In April, 1877, the colliery at Tynewydd was flooded. The men had just ceased their toil and were leaving the workings, when suddenly, without warning, the waters burst in upon them. The greater part of the miners succeeded in escaping to the surface, but no less than fourteen hands were missing.
A volunteer party was formed, who descended the shaft, but soon it was found that all the accessible workings were filled with water. When almost giving up the search as hopeless, faint knockings were heard from the other side of the black wall which everywhere enclosed them, and soon the nearest point to the part whence the sounds proceeded was reached, and then, without delay, a score of men threw off their jackets and began to cut through the coal. All through the night they toiled with unabated energy, urged on by the danger they knew their comrades were in, and cheered as they found the knockings grow more distinct. At last their efforts were crowned with success, they reached the shaft, and released five of their mates who had been imprisoned there by the rush of waters.
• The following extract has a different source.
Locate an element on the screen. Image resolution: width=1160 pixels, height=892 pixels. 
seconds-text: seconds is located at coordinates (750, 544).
But only five.
Again and again all the workings were searched, and every possible means taken to find the still missing men, but not till the Friday, succeeding the Wednesday when the inundation occurred, were faint sounds of knocking again heard. This time from “Thomas Morgan’s stall,” which was known to be some eight and thirty yards from where they now stood—a solid mass of coal between them. But the brave “search party” bared their arms and, nothing daunted, commenced their task—dangerous as it was—for the waters might any moment rush in upon them, or an explosion of imprisoned gas occur; but their comrades lived, and they would reach them if they could;—and on and on they toiled, and hour by hour the distance was lessened as the shaft of escape was formed.
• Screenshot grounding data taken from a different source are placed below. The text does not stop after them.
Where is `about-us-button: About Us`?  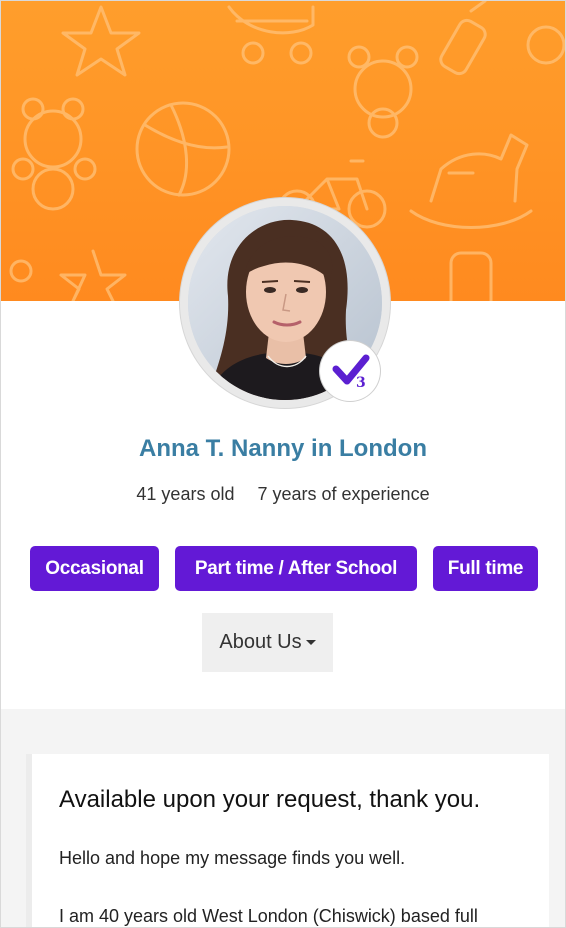
about-us-button: About Us is located at coordinates (268, 642).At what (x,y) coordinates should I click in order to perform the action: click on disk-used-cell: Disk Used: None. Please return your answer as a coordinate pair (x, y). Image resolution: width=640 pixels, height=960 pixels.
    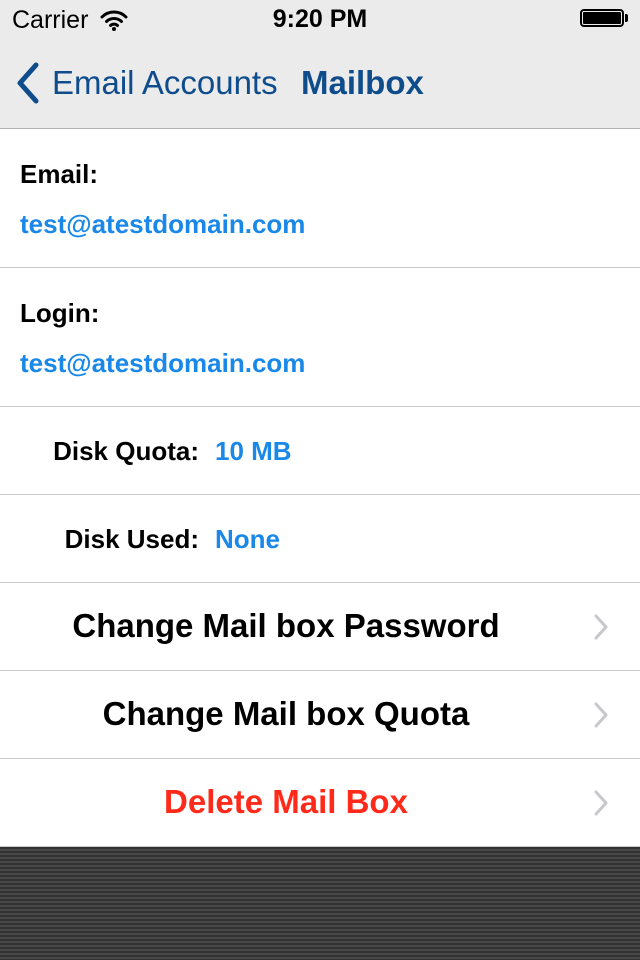
    Looking at the image, I should click on (320, 539).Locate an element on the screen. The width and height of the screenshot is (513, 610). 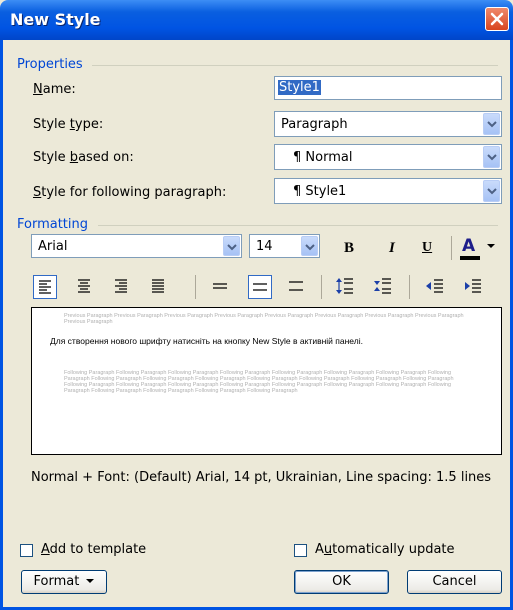
decrease-indent-button is located at coordinates (436, 287).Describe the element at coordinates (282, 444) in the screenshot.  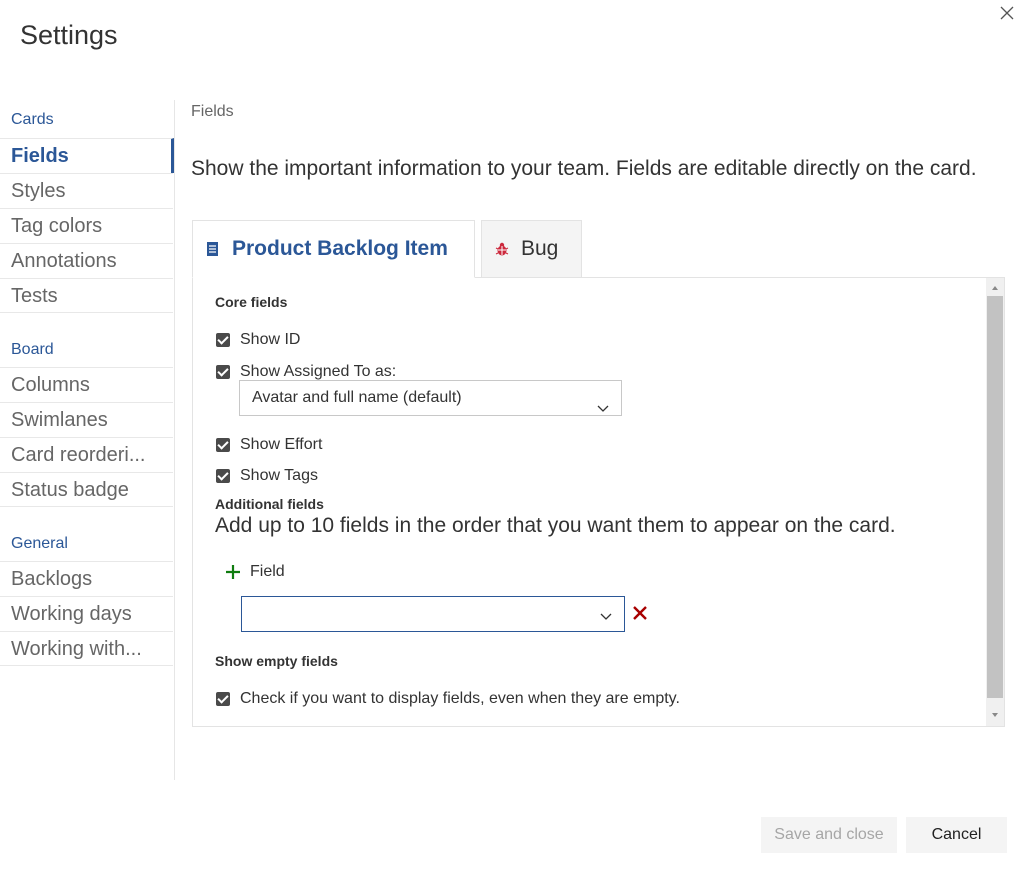
I see `checkbox-label: Show Effort` at that location. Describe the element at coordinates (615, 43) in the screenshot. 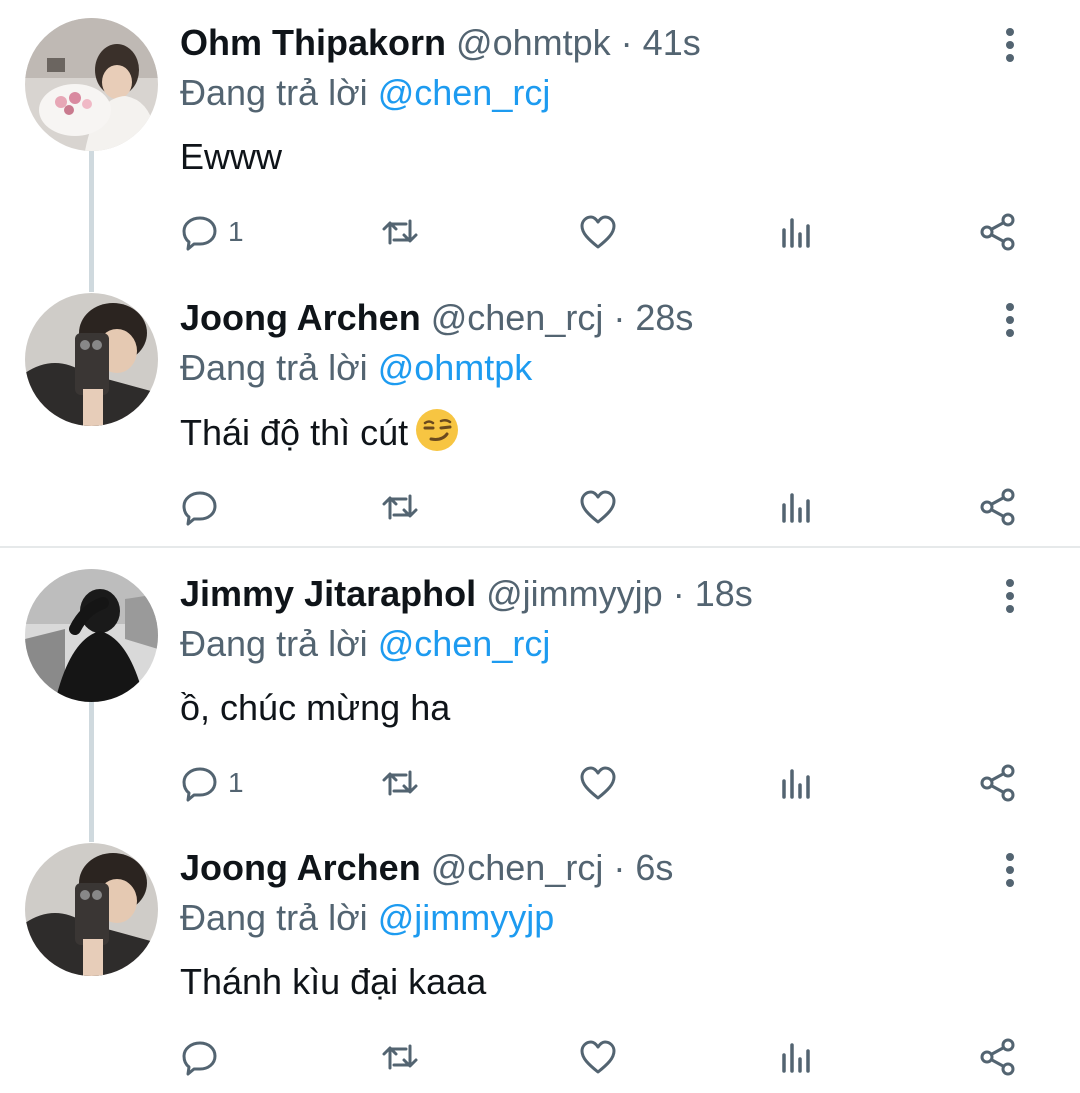

I see `tweet-header: Ohm Thipakorn @ohmtpk · 41s` at that location.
How anxiously must those imprisoned miners have awaited their release. How their hopes would rise as the pickaxes were plied with undiminished speed.
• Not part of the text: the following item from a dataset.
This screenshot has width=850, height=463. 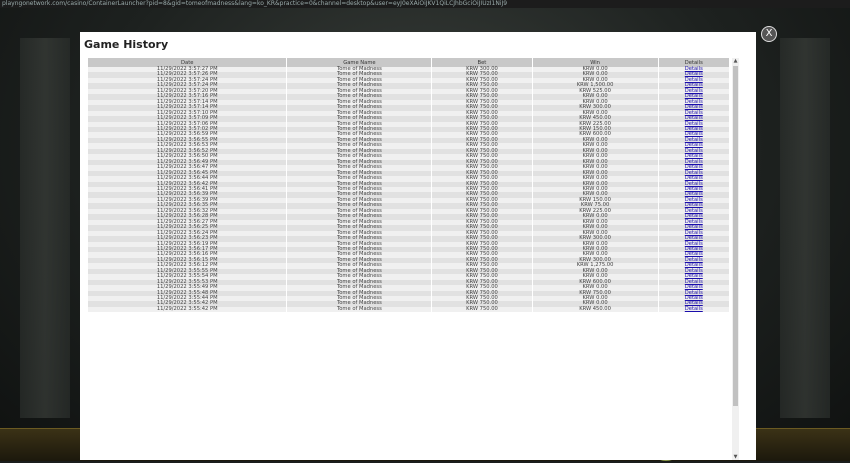 I want to click on scroll-thumb, so click(x=736, y=236).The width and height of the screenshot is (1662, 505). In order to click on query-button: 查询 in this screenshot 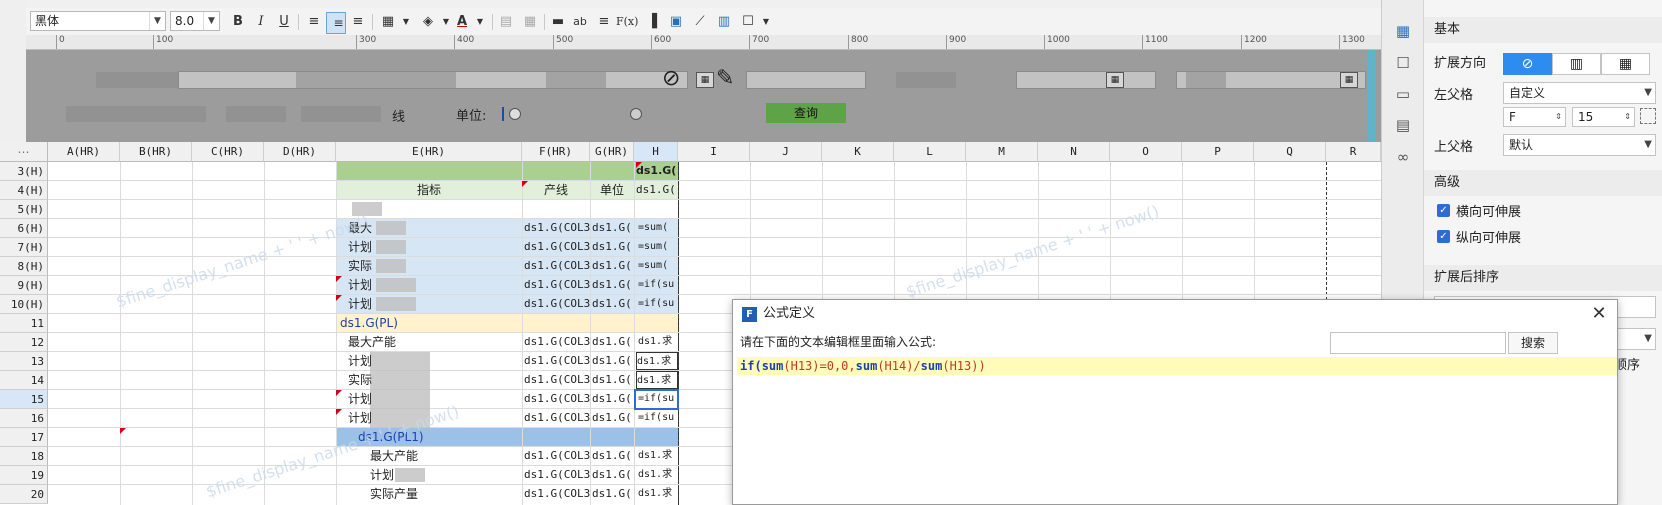, I will do `click(806, 113)`.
Reader, have you learned that by reason of your sins you are in a “horrible pit,” and without strength to deliver yourself. There is but one who can rescue you: “Salvation is of the Lord.” All your efforts are vain, your exertions useless—“He alone can save you.”
We have thought of the toil of those brave Welsh miners to free their fellow-workers, and now I would have you pause and think of the toil of the Lord Jesus—that exceeding sorrow and travail through which He went to rescue the sinner: I mean the awful, untold agonies of Calvary. There, forsaken of God on account of sin—laden with that burden which He alone could bear; all this and more than tongue can tell to make a way of escape for sinners—and a way of approach to God. Hear His own words: “I am the door”—the door of escape from judgment; “I am the way”—the way to the Father.
By dint of unceasing toil those thirty-eight yards of coal were pierced, and the poor, famishing, exhausted captives freed. Great, great indeed was the joy and thankfulness at the pit’s mouth when the lost ones were safely drawn up, and many were the praises due and given to those who had rescued them.
Many are now telling, and will forever tell, with joyful tongues from glad hearts “what great things the Lord hath done.” His praise shall sound eternally, and He is worthy of it all, and more. He has done all.
Can you say with the psalmist: “He brought me up also out of an horrible pit, out of the miry clay, and set my feet upon a rock, and established my goings; and He hath put a new song in my mouth, even praise unto our God: many shall see it and fear, and shall trust in the Lord.”
“Blessed is that man that maketh the Lord his trust.”